_WHAT YOU ARE ASKED TO DO_. The number of lines holding the string "agent" is all that is wanted; count them in the records below.

[Start of Attachment]

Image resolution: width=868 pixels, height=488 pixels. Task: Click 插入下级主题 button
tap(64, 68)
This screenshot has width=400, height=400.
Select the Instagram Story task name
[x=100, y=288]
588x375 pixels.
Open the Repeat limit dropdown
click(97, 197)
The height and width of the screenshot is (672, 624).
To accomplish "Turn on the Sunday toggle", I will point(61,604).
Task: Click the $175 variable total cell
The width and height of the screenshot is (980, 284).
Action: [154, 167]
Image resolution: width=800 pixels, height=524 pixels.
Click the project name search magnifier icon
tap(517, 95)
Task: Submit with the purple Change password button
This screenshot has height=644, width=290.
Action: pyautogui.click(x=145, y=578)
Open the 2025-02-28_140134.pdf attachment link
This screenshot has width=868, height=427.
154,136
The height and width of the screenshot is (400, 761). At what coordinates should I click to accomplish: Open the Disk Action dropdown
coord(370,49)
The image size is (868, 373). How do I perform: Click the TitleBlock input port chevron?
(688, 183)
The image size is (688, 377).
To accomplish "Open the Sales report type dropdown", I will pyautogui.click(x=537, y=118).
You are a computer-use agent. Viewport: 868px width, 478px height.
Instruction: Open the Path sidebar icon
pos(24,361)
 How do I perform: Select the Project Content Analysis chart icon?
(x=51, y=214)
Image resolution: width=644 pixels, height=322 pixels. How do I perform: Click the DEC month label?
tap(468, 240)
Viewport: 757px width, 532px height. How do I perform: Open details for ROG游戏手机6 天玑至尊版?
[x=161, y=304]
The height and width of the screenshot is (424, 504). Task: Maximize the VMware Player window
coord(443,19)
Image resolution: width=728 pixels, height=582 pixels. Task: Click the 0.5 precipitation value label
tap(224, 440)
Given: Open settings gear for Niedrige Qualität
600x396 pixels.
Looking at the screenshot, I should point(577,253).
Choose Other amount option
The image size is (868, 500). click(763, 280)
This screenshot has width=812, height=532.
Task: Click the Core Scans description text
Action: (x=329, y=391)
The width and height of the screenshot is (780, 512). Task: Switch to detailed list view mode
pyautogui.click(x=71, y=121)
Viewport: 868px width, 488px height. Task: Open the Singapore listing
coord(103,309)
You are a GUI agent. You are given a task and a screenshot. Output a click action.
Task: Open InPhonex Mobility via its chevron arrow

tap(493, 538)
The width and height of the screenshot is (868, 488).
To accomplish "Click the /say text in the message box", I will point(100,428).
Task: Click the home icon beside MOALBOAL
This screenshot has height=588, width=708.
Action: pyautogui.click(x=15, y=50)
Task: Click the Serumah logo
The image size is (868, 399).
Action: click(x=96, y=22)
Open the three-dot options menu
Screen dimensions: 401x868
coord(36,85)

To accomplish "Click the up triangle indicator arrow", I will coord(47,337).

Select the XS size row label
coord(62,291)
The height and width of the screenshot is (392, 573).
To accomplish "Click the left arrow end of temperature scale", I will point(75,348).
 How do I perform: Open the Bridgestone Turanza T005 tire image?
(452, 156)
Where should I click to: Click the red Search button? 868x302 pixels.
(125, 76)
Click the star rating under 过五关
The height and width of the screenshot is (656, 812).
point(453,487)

[End of Attachment]

_WRITTEN SOLUTION_. 2